Adkins frequently employed a wide array of readymade materials, including components of musical instruments and artefacts of recorded music. He forged intuitive links with these media through a process of recognition, gestation, and transformation that he called 'potential disclosure.' Complementing his artistic production, Adkins founded the Lone Wolf Recital Corps: a regularly rotating ensemble of artists, musicians, and friends, who collaborated on musical performances and art installations that the artist referred to as 'recitals.'
Adkins conducted substantial historical and biographical research to inform his creation of focused works of art in response to sites and individuals.
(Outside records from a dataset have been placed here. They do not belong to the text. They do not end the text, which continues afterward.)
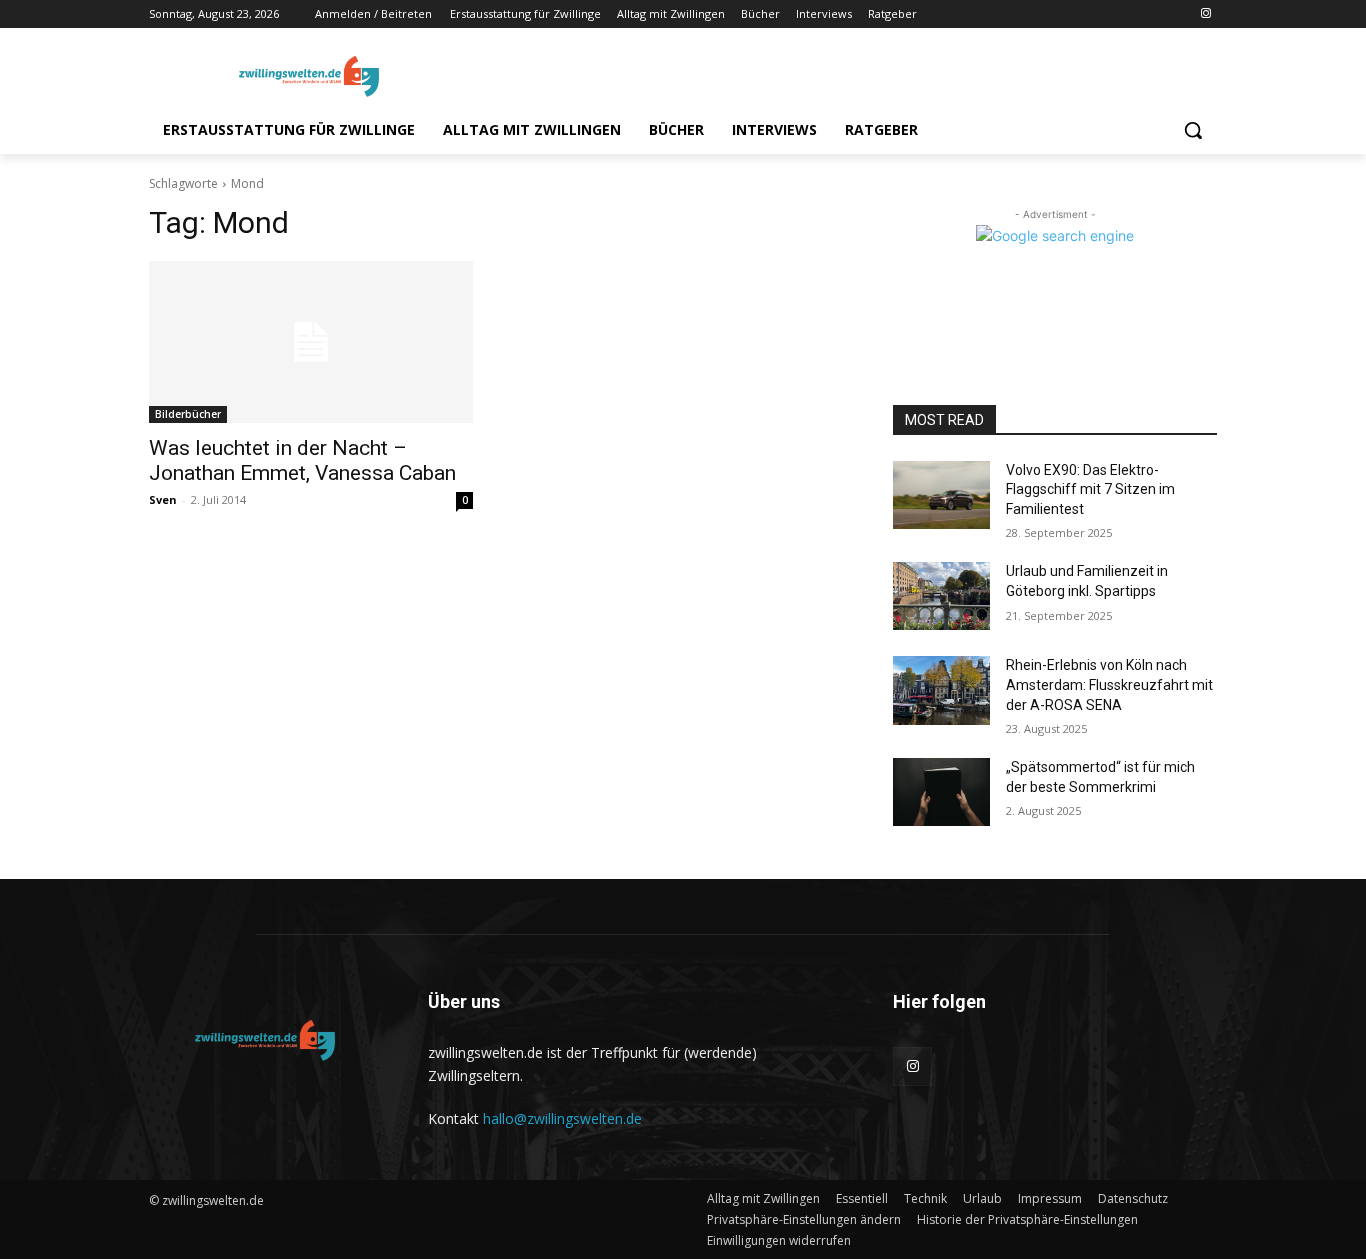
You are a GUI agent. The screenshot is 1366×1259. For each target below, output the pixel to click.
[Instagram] (1205, 14)
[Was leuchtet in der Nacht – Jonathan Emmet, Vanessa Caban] (311, 342)
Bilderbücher (188, 414)
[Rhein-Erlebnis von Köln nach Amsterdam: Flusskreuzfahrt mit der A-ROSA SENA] (941, 690)
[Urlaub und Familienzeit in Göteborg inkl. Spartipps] (941, 596)
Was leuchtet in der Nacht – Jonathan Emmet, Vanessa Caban (302, 460)
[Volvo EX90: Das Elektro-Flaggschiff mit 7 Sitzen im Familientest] (941, 495)
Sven (163, 499)
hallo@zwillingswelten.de (562, 1118)
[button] (1193, 130)
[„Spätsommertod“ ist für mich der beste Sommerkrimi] (941, 792)
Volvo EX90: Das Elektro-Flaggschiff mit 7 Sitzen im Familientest (1090, 489)
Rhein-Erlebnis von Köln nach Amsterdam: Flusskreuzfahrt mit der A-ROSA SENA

He was often inspired by figures related to the African diaspora, ranging from abolitionist John Brown and composer Ludwig van Beethoven to blues singer Bessie Smith, botanist and inventor George Washington Carver, and Arctic explorer Matthew Henson. As homages, the resulting works symbolically reclaim the past, investing received narratives with new complexity. Heralding the legacies of his subjects, Adkins's art continues to compel thought and imagination with experiential and conceptual richness.
About the Artist
Adkins will be featured in major exhibitions at three venues this spring. On view from February 20 through May 31, 2020, Terry Adkins: Our Sons and Daughters Ever on the Altar will be co-organised in Nashville by the Frist Art Museum and the Carl Van Vechten Art Gallery at Fisk University, the artist's alma mater. Terry Adkins: Resounding will be held at the Pulitzer Arts Foundation in Saint Louis from March 13 through August 2, 2020.
In 2012, the Frances Young Tang Teaching Museum and Art Gallery at Skidmore College, Saratoga Springs, New York, organised Terry Adkins: Recital, an exhibition that spanned three decades of his career. In 2017, the Museum of Modern Art, New York, mounted Projects 107: Lone Wolf Recital Corps, which featured a series of performances that reunited the collective for the first time since the artist's passing. In 2018, the Institute of Contemporary Art, Miami organised Terry Adkins: Infinity Is Always Less Than One, and Lévy Gorvy presented Terry Adkins: The Smooth, The Cut, and The Assembled, an exhibition curated by his friend and frequent collaborator Charles Gaines.
Work by Adkins can be found in the collections of major public institutions, including Museum of Modern Art, New York; Metropolitan Museum of Art, New York; Whitney Museum of American Art, New York; Tate Modern, London; Hirshhorn Museum and Sculpture Garden, Smithsonian Institution, Washington, DC; Museum of Contemporary Art Chicago; de Young, Fine Arts Museums of San Francisco; Studio Museum in Harlem, New York; Art Bridges Foundation, Bentonville, Arkansas; Pérez Art Museum Miami; and Pennsylvania Academy of the Fine Arts, Philadelphia.